Source:
════════

In [7]:
# ============================================================
# PROJECT: Movie Recommendation System
# TYPE   : Hybrid (Content-Based + Popularity)
# DATA   : TMDB Top Rated Movies (10K)
# AUTHOR : Tirth Desai
# ============================================================


# =========================
# STEP 0: INSTALL & IMPORT
# =========================
!pip install -q kagglehub

import kagglehub
import pandas as pd
import numpy as np
import os
import re

from sklearn.feature_extraction.text import TfidfVectorizer
from sklearn.metrics.pairwise import cosine_similarity

import matplotlib.pyplot as plt
import seaborn as sns


# ============================================================
# 1. PROBLEM DEFINITION & OBJECTIVE
# ============================================================
print("""
--- 1. PROBLEM DEFINITION & OBJECTIVE ---

Project Track:
AI / ML – Recommendation Systems

Problem Statement:
Users often face difficulty in selecting movies from large catalogs.
This project aims to reduce choice paralysis by recommending relevant movies.

Objective:
To build a hybrid movie recommendation system using content-based
filtering and popularity-based ranking.

Real-World Relevance:
Used by platforms like Netflix, IMDb, Prime Video.
""")


# ============================================================
# 2. DATA UNDERSTANDING & PREPARATION
# ============================================================
print("""

════════

Work instructions: Retype the movie recommendation code word for word, starting with "--- 1. PROBLEM" and going on through "and popularity-based ranking.".

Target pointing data
════════

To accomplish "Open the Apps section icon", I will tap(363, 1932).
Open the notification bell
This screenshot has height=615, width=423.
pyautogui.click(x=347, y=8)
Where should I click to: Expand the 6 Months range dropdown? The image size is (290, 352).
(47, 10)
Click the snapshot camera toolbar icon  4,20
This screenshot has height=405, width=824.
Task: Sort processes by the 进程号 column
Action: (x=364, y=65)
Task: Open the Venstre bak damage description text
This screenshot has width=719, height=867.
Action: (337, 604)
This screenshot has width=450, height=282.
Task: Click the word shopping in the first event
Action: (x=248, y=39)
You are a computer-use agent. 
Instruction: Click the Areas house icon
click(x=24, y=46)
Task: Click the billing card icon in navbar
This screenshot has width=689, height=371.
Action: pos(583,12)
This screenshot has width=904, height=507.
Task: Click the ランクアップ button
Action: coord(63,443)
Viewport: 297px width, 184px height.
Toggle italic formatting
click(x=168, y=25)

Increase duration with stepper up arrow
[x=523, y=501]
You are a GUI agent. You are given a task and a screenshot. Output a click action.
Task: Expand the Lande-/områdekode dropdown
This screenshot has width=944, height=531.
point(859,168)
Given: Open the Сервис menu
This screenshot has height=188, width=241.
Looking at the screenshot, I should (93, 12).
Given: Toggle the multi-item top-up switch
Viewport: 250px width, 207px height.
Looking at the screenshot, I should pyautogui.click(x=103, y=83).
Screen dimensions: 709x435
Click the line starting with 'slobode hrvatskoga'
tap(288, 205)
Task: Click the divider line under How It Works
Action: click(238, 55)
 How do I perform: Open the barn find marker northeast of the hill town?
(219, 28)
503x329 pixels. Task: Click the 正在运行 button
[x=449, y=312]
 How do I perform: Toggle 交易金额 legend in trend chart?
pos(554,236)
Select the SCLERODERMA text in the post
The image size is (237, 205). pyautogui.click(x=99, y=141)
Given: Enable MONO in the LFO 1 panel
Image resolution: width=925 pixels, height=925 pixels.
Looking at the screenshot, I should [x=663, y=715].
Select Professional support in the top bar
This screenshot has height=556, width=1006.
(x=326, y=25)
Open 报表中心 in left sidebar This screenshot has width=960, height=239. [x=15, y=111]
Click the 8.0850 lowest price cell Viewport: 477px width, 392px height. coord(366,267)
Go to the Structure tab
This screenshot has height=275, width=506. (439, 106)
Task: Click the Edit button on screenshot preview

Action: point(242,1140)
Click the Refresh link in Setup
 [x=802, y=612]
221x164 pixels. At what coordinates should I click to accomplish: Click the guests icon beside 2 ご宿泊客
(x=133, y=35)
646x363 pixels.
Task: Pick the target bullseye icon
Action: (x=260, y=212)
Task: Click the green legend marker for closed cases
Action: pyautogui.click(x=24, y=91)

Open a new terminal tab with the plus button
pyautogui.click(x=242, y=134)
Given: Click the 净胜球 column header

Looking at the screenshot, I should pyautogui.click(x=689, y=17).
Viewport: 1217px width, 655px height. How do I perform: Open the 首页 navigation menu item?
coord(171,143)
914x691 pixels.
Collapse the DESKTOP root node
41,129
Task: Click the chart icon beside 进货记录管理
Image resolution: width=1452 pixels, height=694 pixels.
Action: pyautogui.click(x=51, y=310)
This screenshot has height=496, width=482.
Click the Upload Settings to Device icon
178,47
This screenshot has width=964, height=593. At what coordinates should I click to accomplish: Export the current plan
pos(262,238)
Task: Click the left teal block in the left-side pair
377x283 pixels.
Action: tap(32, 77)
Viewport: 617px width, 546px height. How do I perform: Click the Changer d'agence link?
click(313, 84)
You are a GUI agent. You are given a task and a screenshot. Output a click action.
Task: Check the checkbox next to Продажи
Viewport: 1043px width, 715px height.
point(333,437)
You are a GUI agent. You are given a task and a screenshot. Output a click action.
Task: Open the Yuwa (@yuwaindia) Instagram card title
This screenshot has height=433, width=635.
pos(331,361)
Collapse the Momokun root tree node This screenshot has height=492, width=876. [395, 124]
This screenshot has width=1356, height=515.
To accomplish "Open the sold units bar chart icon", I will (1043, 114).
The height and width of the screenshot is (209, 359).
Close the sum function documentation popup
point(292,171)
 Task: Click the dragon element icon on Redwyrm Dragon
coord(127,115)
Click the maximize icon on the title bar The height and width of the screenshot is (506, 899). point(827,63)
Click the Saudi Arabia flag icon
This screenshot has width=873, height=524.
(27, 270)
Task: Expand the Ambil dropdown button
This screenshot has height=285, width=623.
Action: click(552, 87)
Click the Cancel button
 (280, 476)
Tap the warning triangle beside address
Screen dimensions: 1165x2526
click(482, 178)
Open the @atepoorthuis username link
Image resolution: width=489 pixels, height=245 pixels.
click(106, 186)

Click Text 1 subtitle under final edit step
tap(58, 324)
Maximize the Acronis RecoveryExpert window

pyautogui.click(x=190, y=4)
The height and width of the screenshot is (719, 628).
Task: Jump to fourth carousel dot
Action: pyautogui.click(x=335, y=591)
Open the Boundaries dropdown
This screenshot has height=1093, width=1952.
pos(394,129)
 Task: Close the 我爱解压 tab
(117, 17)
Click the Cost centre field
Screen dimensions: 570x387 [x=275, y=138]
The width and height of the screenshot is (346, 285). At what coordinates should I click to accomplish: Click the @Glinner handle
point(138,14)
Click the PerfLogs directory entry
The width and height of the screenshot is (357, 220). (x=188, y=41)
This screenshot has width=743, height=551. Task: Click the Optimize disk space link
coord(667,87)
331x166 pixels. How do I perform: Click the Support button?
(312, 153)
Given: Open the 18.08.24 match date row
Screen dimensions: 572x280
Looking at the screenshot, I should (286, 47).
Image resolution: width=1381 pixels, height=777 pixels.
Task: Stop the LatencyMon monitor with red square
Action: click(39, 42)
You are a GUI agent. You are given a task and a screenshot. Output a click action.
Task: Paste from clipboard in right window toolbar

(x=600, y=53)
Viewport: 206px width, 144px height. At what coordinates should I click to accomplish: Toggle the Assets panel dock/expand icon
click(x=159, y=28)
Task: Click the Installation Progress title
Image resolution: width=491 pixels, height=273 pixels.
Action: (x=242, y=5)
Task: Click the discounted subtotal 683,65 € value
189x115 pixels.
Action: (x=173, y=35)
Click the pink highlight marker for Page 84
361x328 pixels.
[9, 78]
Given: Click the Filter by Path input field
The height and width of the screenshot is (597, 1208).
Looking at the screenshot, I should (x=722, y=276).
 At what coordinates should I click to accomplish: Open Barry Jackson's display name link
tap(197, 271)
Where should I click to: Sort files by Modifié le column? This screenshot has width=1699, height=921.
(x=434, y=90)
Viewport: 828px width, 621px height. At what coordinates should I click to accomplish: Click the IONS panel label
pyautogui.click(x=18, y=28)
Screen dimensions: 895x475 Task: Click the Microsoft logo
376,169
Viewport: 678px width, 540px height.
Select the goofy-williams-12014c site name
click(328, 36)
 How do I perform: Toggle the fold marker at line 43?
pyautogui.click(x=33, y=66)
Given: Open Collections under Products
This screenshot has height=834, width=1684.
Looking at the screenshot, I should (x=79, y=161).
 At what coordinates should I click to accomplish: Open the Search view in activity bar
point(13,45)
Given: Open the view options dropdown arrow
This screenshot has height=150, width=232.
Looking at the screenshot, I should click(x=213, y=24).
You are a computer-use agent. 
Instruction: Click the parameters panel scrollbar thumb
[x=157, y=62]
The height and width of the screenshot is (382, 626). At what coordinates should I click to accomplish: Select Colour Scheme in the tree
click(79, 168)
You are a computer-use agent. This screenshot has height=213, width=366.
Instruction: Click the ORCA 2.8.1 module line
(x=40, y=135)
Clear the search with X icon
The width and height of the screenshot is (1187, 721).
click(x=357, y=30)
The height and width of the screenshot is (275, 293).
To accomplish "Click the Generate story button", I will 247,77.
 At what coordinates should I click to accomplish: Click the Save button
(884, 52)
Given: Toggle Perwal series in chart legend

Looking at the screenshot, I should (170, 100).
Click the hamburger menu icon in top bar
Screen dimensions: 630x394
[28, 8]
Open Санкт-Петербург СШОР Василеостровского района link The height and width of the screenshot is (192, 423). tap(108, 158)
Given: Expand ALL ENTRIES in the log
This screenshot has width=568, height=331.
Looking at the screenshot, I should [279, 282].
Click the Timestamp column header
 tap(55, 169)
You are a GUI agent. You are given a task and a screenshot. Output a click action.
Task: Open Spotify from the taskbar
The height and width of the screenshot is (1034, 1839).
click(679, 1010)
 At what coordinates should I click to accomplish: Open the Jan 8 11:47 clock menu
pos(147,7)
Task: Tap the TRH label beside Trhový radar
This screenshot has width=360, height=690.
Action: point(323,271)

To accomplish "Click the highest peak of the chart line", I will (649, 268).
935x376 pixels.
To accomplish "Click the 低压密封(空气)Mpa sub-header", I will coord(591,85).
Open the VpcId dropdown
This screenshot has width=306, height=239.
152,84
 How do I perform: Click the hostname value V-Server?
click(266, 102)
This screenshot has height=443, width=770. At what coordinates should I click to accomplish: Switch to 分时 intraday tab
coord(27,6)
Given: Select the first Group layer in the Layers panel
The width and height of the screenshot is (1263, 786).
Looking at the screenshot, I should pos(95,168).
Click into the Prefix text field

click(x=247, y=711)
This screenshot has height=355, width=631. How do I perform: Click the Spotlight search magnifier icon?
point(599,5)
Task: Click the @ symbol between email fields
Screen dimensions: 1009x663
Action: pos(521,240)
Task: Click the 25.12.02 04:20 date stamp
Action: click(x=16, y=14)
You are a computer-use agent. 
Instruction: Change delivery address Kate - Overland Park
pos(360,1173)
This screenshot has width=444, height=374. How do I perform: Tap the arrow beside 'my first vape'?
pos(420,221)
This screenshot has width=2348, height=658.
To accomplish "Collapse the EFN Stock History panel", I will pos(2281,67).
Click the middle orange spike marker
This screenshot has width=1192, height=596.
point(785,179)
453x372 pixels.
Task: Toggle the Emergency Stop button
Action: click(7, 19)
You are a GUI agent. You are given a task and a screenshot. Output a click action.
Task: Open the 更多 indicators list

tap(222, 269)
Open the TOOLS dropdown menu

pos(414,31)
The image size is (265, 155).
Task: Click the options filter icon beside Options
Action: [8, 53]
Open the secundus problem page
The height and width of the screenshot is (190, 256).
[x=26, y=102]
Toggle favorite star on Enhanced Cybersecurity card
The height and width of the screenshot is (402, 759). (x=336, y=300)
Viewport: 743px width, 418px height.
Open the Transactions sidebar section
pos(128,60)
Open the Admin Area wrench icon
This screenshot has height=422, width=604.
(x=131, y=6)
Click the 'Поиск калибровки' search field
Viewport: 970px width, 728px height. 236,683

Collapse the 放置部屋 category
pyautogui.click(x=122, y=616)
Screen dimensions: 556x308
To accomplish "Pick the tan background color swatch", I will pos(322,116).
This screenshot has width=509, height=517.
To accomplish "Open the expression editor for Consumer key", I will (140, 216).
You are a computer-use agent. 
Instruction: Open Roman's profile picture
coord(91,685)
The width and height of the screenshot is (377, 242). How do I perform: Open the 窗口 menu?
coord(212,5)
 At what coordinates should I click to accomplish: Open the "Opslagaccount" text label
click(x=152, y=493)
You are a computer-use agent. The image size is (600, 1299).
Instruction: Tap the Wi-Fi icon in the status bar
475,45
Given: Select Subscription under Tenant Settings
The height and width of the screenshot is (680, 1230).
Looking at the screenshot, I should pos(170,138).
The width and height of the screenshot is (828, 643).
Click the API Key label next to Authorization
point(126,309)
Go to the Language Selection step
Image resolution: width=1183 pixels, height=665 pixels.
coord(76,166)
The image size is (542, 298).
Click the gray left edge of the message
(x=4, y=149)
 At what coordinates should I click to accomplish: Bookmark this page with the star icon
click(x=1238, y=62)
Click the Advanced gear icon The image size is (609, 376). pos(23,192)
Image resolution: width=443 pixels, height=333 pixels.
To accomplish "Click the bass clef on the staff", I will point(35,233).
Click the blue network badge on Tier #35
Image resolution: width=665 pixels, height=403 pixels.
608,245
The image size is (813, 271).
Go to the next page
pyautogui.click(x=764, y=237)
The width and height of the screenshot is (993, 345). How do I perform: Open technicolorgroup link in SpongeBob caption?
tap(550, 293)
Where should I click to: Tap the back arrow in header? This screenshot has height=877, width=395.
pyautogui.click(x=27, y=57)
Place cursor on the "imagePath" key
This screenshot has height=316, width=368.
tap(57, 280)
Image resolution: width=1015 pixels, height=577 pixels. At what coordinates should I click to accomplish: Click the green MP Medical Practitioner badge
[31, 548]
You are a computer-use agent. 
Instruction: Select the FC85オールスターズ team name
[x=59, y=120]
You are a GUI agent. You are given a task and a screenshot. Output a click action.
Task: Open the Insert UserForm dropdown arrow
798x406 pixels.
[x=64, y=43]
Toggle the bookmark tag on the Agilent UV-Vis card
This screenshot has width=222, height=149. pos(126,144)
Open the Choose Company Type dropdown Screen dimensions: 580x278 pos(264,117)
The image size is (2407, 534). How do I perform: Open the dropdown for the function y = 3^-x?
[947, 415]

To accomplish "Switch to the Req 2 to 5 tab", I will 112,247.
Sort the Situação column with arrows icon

════════

Correct response:
--- 1. PROBLEM DEFINITION & OBJECTIVE ---

Project Track:
AI / ML – Recommendation Systems

Problem Statement:
Users often face difficulty in selecting movies from large catalogs.
This project aims to reduce choice paralysis by recommending relevant movies.

Objective:
To build a hybrid movie recommendation system using content-based
filtering and popularity-based ranking.